Information
Disable Basic Authentication (basic auth) for API server authentication as it uses static passwords which need to be rotated.
Rationale:
Basic Authentication allows a user to authenticate to a Kubernetes cluster with a username and static password which is stored in plaintext (without any encryption). Disabling Basic Authentication will prevent attacks like brute force and credential stuffing. It is recommended to disable Basic Authentication and instead use another authentication method such as OpenID Connect.
GKE manages authentication via gcloud using the OpenID Connect token method, setting up the Kubernetes configuration, getting an access token, and keeping it up to date. This means Basic Authentication using static passwords and Client Certificate authentication, which both require additional management overhead of key management and rotation, are not necessary and should be disabled.
When Basic Authentication is disabled, you will still be able to authenticate to the cluster with other authentication methods, such as OpenID Connect tokens.

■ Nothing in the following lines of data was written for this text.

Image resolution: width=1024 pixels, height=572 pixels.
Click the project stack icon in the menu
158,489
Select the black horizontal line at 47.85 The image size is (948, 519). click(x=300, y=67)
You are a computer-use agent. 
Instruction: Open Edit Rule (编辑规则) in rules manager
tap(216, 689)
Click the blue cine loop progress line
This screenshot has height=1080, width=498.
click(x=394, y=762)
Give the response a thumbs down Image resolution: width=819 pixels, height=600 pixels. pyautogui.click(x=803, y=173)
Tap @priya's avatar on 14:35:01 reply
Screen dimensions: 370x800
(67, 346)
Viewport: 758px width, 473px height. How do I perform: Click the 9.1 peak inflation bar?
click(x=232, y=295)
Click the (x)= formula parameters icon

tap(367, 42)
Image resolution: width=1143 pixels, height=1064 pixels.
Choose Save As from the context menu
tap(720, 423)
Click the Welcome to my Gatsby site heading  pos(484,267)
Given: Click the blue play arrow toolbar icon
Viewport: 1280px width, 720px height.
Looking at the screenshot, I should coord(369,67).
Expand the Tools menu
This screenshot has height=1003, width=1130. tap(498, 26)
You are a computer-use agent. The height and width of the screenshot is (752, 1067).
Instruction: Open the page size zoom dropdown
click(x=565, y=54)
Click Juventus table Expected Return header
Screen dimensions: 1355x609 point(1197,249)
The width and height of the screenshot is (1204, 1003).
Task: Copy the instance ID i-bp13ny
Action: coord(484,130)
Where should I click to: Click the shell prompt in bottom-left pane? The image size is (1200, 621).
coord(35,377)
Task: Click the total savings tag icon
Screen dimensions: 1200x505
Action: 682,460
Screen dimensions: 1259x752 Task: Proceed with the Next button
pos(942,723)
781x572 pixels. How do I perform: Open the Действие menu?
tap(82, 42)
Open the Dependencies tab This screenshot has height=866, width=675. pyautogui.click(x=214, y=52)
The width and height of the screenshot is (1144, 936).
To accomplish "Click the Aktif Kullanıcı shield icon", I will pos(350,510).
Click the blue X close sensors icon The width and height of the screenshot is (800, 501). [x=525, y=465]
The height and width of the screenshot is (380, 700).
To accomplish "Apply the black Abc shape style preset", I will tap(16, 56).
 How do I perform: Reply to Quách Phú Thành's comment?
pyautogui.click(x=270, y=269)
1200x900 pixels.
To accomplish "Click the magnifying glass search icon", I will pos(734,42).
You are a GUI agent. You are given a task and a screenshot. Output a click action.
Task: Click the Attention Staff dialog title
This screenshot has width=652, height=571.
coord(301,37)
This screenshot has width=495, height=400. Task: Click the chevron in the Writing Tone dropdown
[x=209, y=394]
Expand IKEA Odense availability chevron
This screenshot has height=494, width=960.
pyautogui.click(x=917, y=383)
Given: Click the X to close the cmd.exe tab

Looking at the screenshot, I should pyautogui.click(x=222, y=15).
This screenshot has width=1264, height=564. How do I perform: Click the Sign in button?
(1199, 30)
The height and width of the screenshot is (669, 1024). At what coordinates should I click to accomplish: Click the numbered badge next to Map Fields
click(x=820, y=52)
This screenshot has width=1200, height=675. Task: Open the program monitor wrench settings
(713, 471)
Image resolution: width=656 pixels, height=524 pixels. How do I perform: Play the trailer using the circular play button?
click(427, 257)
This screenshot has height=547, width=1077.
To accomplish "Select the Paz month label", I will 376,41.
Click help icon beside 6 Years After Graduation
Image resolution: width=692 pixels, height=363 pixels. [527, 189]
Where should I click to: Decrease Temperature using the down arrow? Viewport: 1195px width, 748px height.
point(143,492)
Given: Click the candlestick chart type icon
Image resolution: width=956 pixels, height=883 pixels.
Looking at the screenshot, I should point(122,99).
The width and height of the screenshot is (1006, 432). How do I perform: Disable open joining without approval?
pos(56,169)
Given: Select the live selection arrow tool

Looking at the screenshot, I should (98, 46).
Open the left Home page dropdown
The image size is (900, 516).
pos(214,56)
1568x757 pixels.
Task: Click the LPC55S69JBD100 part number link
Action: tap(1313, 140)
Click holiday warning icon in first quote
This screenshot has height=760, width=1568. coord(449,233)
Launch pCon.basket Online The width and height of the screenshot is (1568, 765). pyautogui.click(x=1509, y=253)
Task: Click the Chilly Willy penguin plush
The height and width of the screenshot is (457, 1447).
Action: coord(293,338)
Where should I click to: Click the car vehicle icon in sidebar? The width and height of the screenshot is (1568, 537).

See also Recommendation 6.8.2 to disable authentication using Client Certificates.
Solution
Using Google Cloud Console
Go to Kubernetes Engine by visiting https://console.cloud.google.com/kubernetes/list
Select the Kubernetes cluster for which Basic Authentication is currently enabled
Click on EDIT
Set 'Basic authentication' to 'Disabled'
Click SAVE.
Using Command Line
To update an existing cluster and disable Basic Authentication by removing the static password:
gcloud container clusters update [CLUSTER_NAME] \
--no-enable-basic-auth
Impact:
Users will no longer be able to authenticate with a static password. You will have to configure and use alternate authentication mechanisms, such as OpenID Connect tokens.
Default Value:
Clusters created from GKE version 1.12 have Basic Authentication and Client Certificate issuance disabled by default.